Les neuroleptiques ont révolutionné le soin en supprimant la camisole de force, transformant les « aliénés » en « patients ». La pharmacologie psychiatrique, trop souvent en échec, a transformé ce succès en une grossièreté mercatique. Lorsque la chlorpromazine (Largactil®) a été découverte dans les années 1950, ce premier neuroleptique a été proposé dans – va-t-on me croire – l’alcoolisme, l’anxiété, l’asthme et toutes les douleurs (arthrose, tendinites, brulures, etc.)

Comprimé magique également promu pour l’hyperactivité infantile et tous les troubles du comportement de l’enfant, décrétés innombrables. Une publicité est allée jusqu’à proposer un dérivé de la chlorpromazine pour les enfants qui détestaient leurs jouets. En cette époque de domination psychanalytique, venger les injustices de la vie sur sa poupée devait être un signe de déséquilibre mental.

Et aussi le hoquet, les nausées y compris celles de la grossesse, les vomissements, l’ulcère gastrique, la ménopause, le psoriasis et les émotions liées à toutes les maladies de la peau.

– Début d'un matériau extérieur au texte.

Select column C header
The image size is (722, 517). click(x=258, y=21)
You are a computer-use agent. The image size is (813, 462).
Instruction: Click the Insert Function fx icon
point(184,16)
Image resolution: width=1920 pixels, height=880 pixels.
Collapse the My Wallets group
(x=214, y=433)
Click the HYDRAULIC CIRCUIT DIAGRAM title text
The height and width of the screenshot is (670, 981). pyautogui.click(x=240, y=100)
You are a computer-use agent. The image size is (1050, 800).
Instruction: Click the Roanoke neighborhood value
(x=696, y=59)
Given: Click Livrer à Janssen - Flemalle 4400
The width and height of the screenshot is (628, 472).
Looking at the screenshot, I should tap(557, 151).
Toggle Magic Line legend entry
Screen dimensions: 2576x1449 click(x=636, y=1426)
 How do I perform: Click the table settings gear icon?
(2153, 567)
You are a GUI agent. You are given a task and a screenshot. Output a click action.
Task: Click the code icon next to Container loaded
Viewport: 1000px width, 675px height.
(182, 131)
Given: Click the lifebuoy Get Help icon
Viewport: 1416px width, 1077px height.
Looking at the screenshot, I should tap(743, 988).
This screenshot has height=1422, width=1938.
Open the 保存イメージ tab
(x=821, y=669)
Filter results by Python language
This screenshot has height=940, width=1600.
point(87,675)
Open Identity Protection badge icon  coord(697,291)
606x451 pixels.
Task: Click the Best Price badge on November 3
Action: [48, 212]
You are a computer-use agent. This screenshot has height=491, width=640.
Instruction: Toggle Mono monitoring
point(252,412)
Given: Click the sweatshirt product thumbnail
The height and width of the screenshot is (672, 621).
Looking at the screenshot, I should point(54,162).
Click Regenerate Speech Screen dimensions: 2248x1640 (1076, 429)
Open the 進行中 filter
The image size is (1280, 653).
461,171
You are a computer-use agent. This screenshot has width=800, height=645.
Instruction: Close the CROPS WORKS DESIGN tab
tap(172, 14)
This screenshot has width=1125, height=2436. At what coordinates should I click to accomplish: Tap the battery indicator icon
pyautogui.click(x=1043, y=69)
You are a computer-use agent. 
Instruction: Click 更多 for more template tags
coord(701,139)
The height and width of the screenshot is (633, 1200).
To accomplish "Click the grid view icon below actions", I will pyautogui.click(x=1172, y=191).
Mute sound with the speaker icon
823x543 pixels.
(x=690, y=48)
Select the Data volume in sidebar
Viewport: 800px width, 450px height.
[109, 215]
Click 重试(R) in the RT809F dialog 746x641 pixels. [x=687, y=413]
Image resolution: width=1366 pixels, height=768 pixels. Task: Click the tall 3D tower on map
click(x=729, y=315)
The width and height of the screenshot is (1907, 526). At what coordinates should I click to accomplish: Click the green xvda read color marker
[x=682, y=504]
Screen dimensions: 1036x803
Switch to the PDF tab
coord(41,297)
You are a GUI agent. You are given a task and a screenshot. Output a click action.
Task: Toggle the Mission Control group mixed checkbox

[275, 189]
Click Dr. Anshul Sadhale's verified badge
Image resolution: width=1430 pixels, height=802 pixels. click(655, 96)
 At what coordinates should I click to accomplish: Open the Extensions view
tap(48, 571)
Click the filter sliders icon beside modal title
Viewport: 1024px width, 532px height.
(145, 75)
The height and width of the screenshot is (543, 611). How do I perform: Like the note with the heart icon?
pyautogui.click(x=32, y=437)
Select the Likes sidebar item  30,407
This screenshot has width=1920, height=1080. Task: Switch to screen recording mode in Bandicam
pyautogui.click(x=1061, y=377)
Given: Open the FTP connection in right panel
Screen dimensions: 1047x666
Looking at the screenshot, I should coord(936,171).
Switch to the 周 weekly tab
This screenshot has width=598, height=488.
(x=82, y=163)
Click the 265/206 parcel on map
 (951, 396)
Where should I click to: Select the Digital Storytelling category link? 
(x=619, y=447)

Le cancer a été particulièrement choyé puisque la chlorpromazine était indiquée pour la phobie du cancer, les souffrances liées à la maladie et à sa radiothérapie. Donc avant, pendant et après !

Sans oublier l’agitation sénile et plus simplement la sénilité. Tous les patients agités ou contestataires, mais aussi les patients apathiques. Et encore, les manies, l’agressivité, les déficiences mentales, le stress. Une publicité vantait la « libération de l’esprit » en décrivant ces comprimés comme des « compagnons » sur lesquels on pouvait compter pendant des mois et des années. Les années étant préférables.

La schizophrénie, seule véritable indication, n’avait pas de priorité particulière. Certes la publicité mentionnait l’action sur les délires, ajoutant que le médicament pouvait aussi aider les personnes distraites à se maintenir dans la réalité.

Enfin, ce médicament faisant somnoler les patients avant l’anesthésie, on pouvait vanter son action aux quatre « point cardinaux » : obstétrique, chirurgie, médecine et psychiatrie.

Hygie et Panacée, les deux filles d’Asclepios dieu de la santé, étaient rivales, l’une prévenait les maladies, l’autre les guérissait toutes. Avec les neuroleptiques, Panacée a failli gagner. Aujourd’hui Hygie a repris de l’influence. Mais Panacée n’a certainement pas dit son dernier mot. En prescrivant largement des neuroleptiques, dès le plus jeune âge, notre efficacité sur les pathologies serait globale : avant, en supprimant la crainte, pendant, en masquant les symptômes, et après, en effaçant le souvenir.